公務の合間にも窓からチラチラ見える黄金像。この返礼をいかにしてやろうかと、この日からサラムは絶えずそんな事を考えるようになった。



「アザーレア様、今日も大変麗しく在られますなぁ!」
「凛々しくて隙の無い身のこなし、なんとお美しい…」
「アザーレア様、こちらが本日のご予定となります。午前中は来期軍事費の各予算案に目を通して頂き、その後干ばつ地域の補助と対策についての会合、夕刻には主要行政地区の首相達と会食とーーー」
(…ヴィオラが足りない…)
「それから、王太子殿下よりお話しがあるとの事で、お時間の調節をーー」
(ヴィオラに会いたい…)
「それと、新たに発見された鉱脈の管理で揉めている件について、王族の介入を要するとーー」
「ラムダに行く用は無いのか?」
「……先日お帰りになったばかりですので、しばらくは…」
「そうか…」

アザーレアは静かに髪留めの石を撫で、寂しそうに微笑んだ。

「あの髪飾りは本当によくお似合いですね。」
「一体どなたからの贈り物でしょう…」
「なんでもラムダのご友人からと言う話でしてよ?」
「王族か貴族の殿方からではなくて?」
「きっと素敵なお相手がいらっしゃるのでしょうねぇ…」

(ヴィオラに会いたい!ヴィオラに会いたい!ヴィオラにヴィオラ!ヴィオラ!ヴィオラァーー!!)

良くもまぁ他人の婚約者(同性)にここまで入れ込んだものだ。
本心を隠すのも王侯貴族の嗜みというが、狂気を感じる程の煩悩に呑まれた内心を抱えて平常を装うアザーレアもまた、兄同様変態じみている。

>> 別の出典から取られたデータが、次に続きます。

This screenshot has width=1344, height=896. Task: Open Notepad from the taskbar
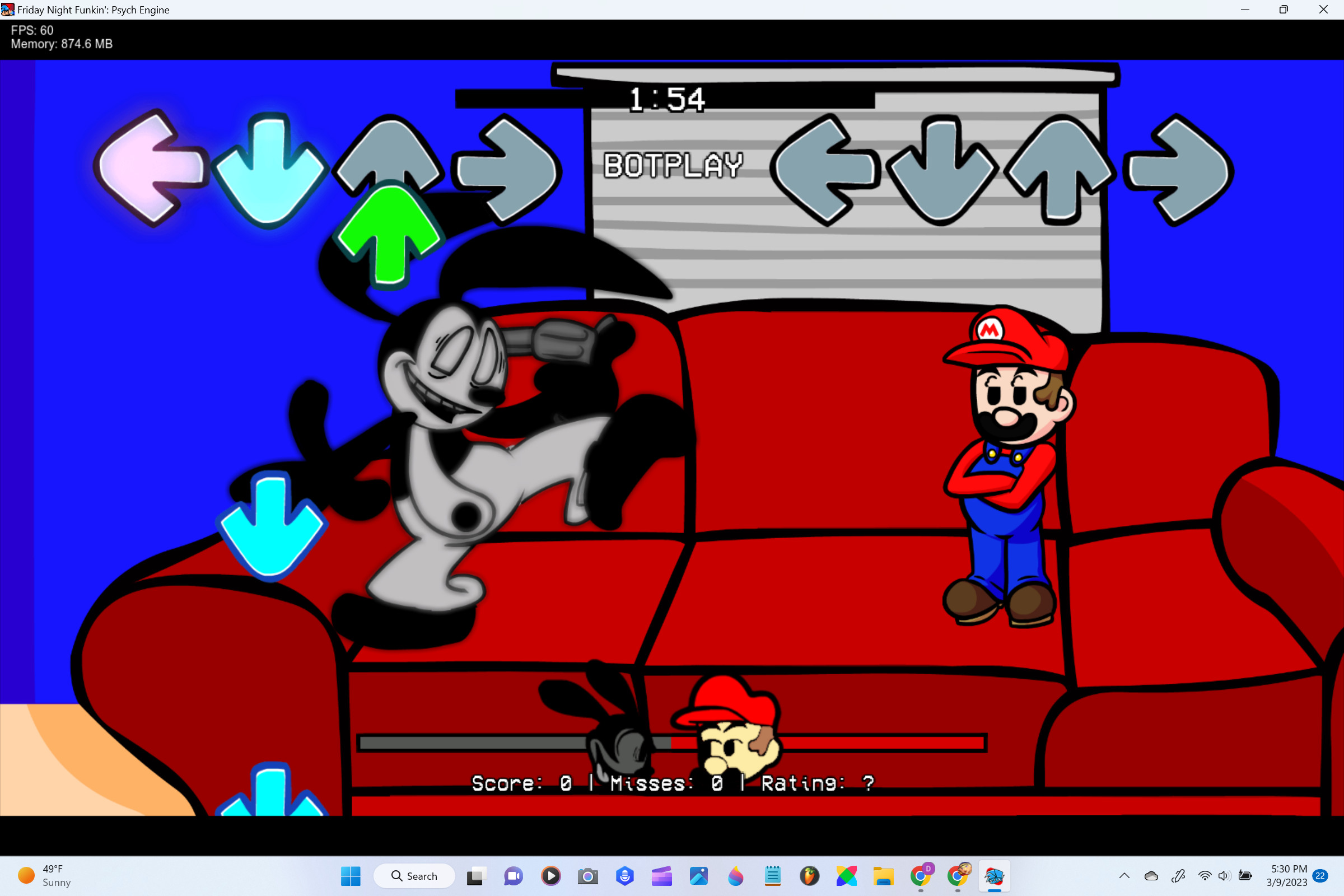tap(773, 876)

「殿下、“灰雪の盗賊団”の残党が先程この国に到着いたしました。」
「ご苦労。直ぐ仲間と共に牢へ繋いでやれ。ラムダにはまた借りを作ってしまったな…」
「陛下がお心を砕かれておりました雪の魔石の結晶も、無事商人の手に戻ったとの事でございます。」
「そうか。良かった。しかし、喜んでもらえるだろうか…」
「もちろんでございますよ。大変珍しい性質を持つ魔石の、それも初採掘で王太子殿下自らが手を掛け掘り当てた物ですぞ。家宝にもなり得るかと…」
「そんな大仰な物などではない。ただ、私も少しは変われたのだと彼奴に伝えたかっただけだ。」
「お会いしには行かれないのですか…?」
「合わせる顔が無い。無理に押しつけようとした妹も、結局彼奴の手で良縁に恵まれた。私はここで精進し、誰にも恥じない王になるより他無い。それが彼奴へのせめてもの償いだ。」
「一国の王太子が、他国の、それも一階の貴族に振り回されてはなりませぬぞ。」
「振り回されてなどいないさ。そうじゃない、どんなに前に進んでもあの背中は遠いのだ。私も追いつかねばと必死なだけだ。」

キリフは夏でも雪が残り、日の出る時間も短く、日差しはあっという間に山の彼方へ沈んでしまう。
山間の行き来が洞窟を使う事でぐんと楽になり、薬や物資のやり取りも容易になって、この冬は餓死者や凍死者も少なく済みそうだ。
キリフ国王太子、イェルハルド・ヨハンソン・キリフ三世は、雲間から差す明るい光を眺めながら、まだ見ぬ。ラムダの地に思いを馳せた。